East Asian culture and food are found throughout Paris, though, as with New York, certain neighborhoods can be described as “Chinatown” or more broadly, Asian areas, as colonial history means the Vietnamese influence in Paris is as prevalent as the Chinese, or more so. Part of the 13th Arrondissement is variously described as the Quartier Asiatique, Petite Asia or the Quartier Chinois (Chinese). There’s a McDonald’s with Chinese-language signs, which wouldn’t surprise anyone who’s been to New York’s Chinatown but is a bit of a novelty in France, and a Buddhist temple in a parking garage on Avenue d’Ivry. This district has the Olympiades Shopping Center and a big Tang Frères supermarket of Asian goods, and it’s the center of Lunar New Year celebrations (Feb. 19 next year).
Mr. Kuznetsov put together a dinner at one of Paris’s Vietnamese restaurants, a family-run, wallet-friendly hole-in-the-wall with delicious fare called Dong Phat, in the Seventh on Rue Malar.

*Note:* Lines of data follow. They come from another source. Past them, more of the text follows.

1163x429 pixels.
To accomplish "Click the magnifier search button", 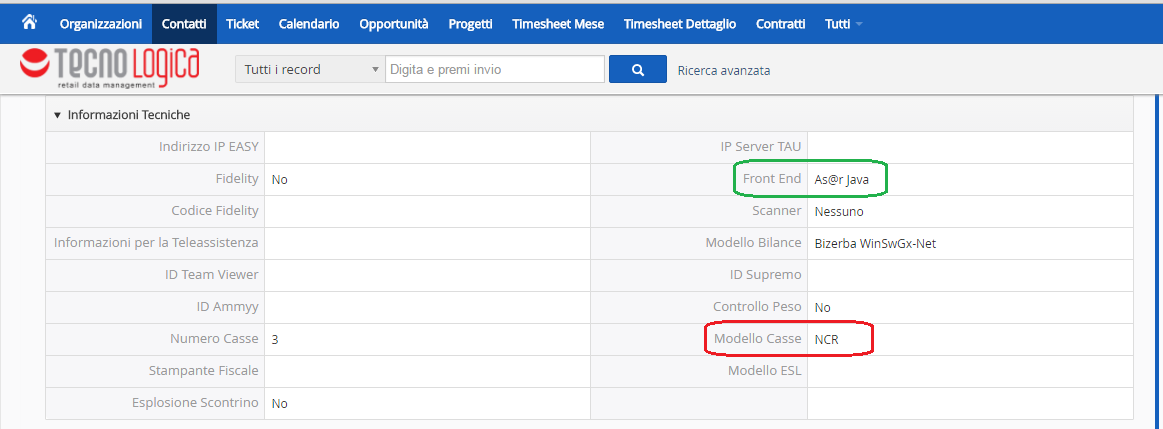I will point(637,70).
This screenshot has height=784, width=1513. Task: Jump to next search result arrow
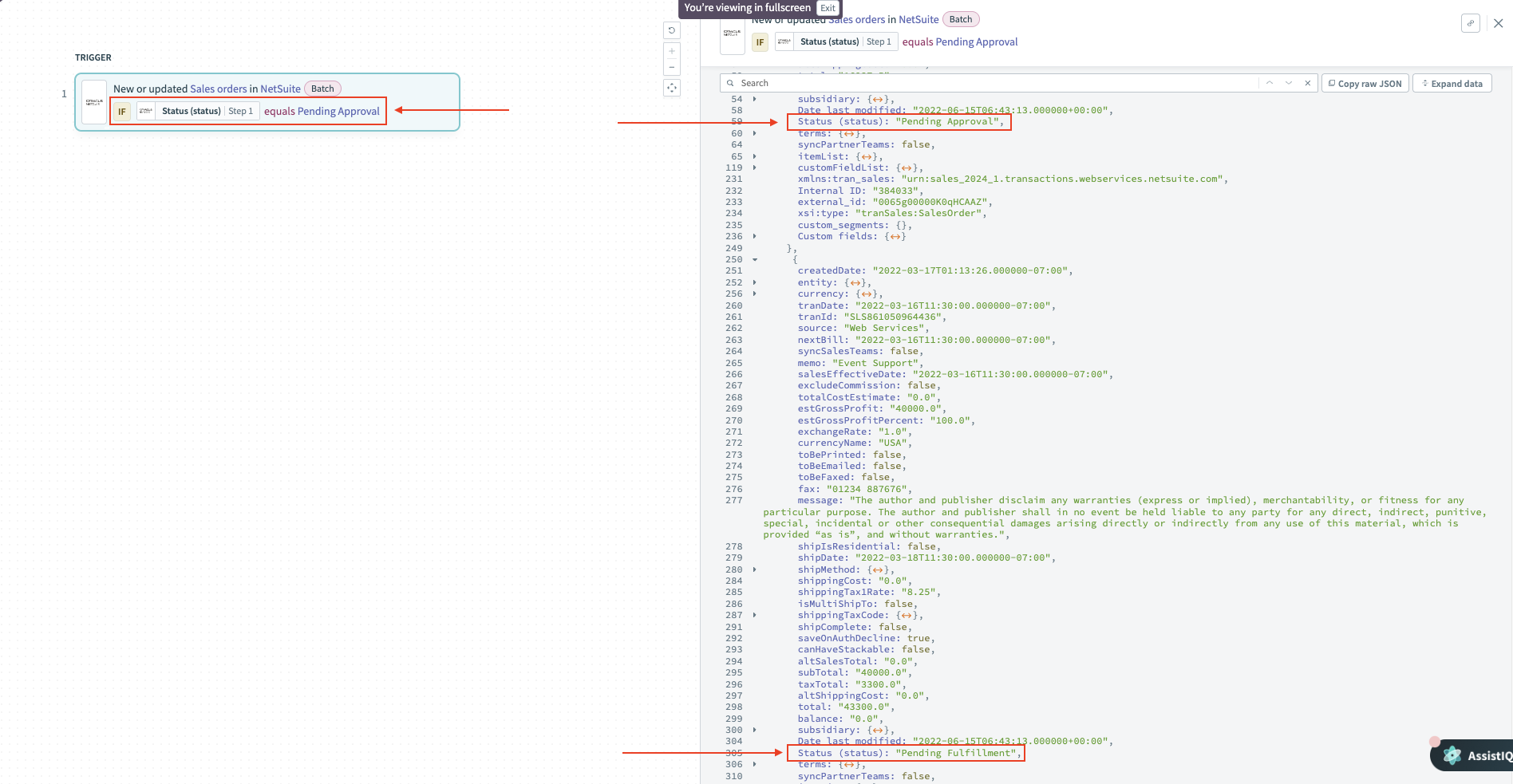1288,83
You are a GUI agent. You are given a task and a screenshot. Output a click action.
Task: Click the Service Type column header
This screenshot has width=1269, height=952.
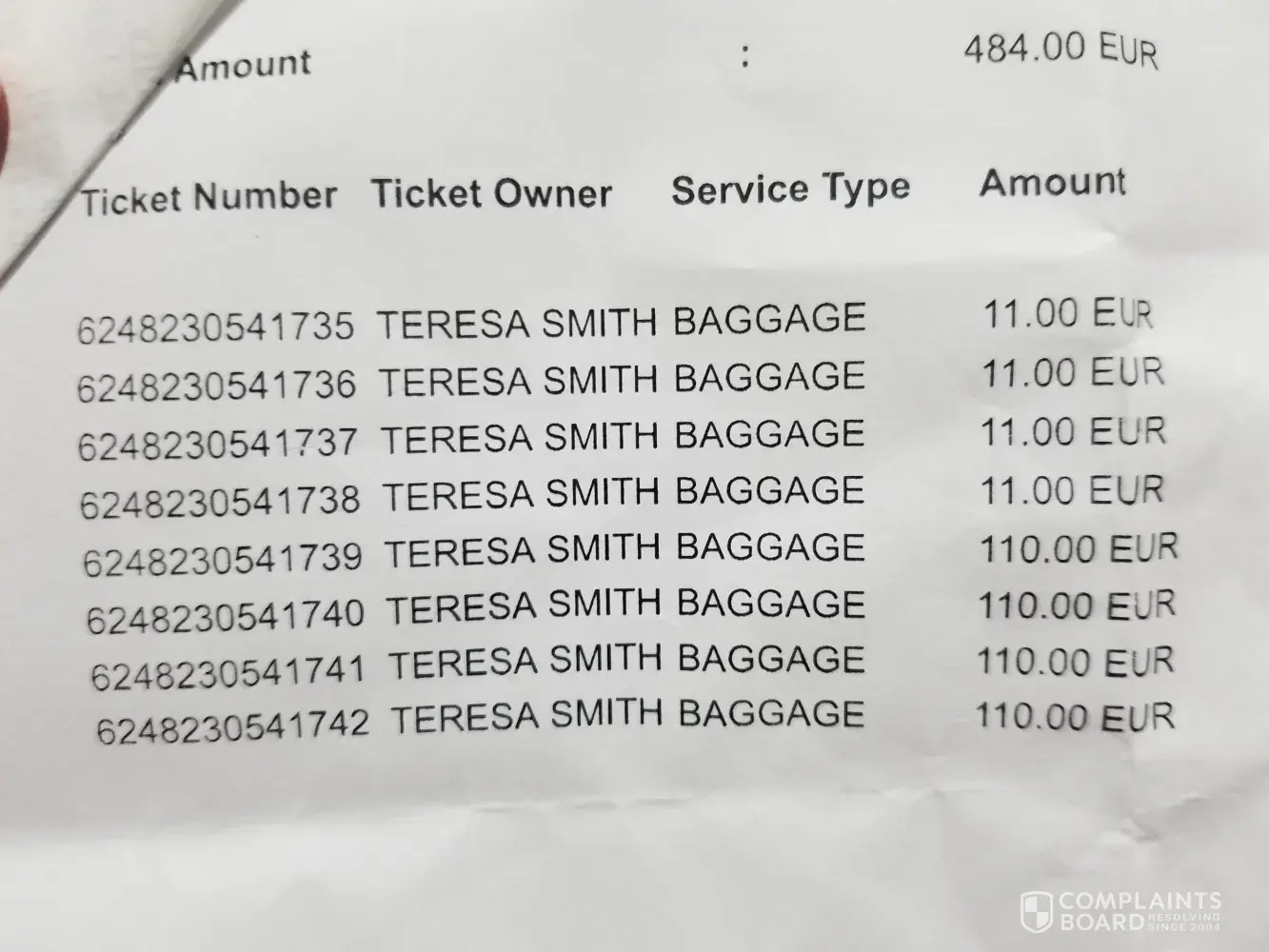pos(790,188)
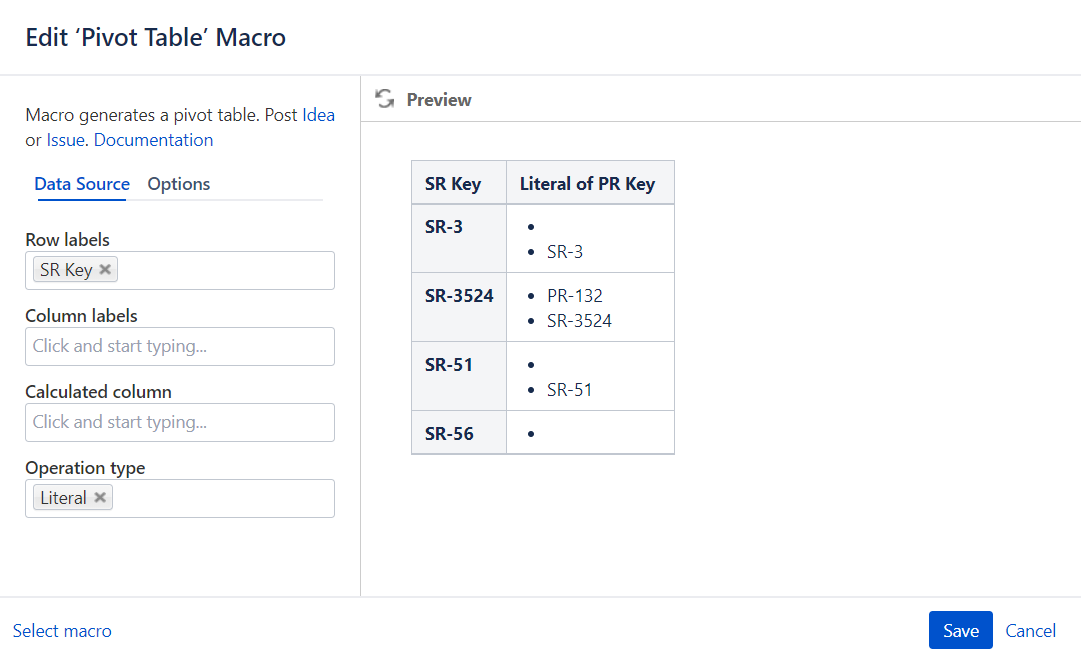Image resolution: width=1081 pixels, height=659 pixels.
Task: Open the Idea link
Action: [318, 114]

With eight of us present, we were able to satisfy the palates of vegetarians and carnivores, seafood-lovers and -haters, delighting in dishes like nems au porc (fried spring rolls with a dense ground pork filling) and noodle soup with prawn dumplings.
One of those present was the American author and filmmaker Daryle Conners, who had just wrapped shooting a short in Paris called “J’Arrive.” She lived in Paris for several years in the 1980s and has spent 25 years going back and forth. Ms. Conners points out that many Vietnamese restaurants, sometimes called French-Vietnamese, for the colonial influence that produced the banh mi sandwich on baguette bread, are known for their specialties. Her list: Best Nem (Au Coin des Gourmets, 5, rue Dante); Best Pho (Pho 14 in the 14th); Best Vietnamese Ravioli (Minh Duc in the Fifth); and Best Bo Bon (Xinh Xinh in the 13th). “Paris has so many good Southeast Asian restaurants, and they’re almost all very basic neighborhood places,” she said.
So how does multiethnic Paris fit into the national character as a whole?
“France is beset by a contradiction,” Professor Newman said.
“Strolling the streets, riding the Métro, or at work, the observation that France is a culturally diverse, global society is so routine it seems almost too banal to mention,” he added. Still, Professor Newman said, politicians across the spectrum often invoke — and capitalize upon — the questionable image of a culturally homogeneous France.
My trip happened to coincide with European Union parliamentary elections, won by the far-right National Front party, which has stood against immigration and recently called for an end to dual citizenship. The day after the elections, on the flight home, I happened to sit near a woman of black and European heritage who’d grown up in both the United States and France. She said ruefully that this was not the France she knew while growing up. Yet today, in addition to conflict, the tenacity of ethnic cultures-within-cultures adds vitality to modern France. The richness of the city’s global culture is one of its greatest assets — and an essential part of a contemporary Parisian adventure.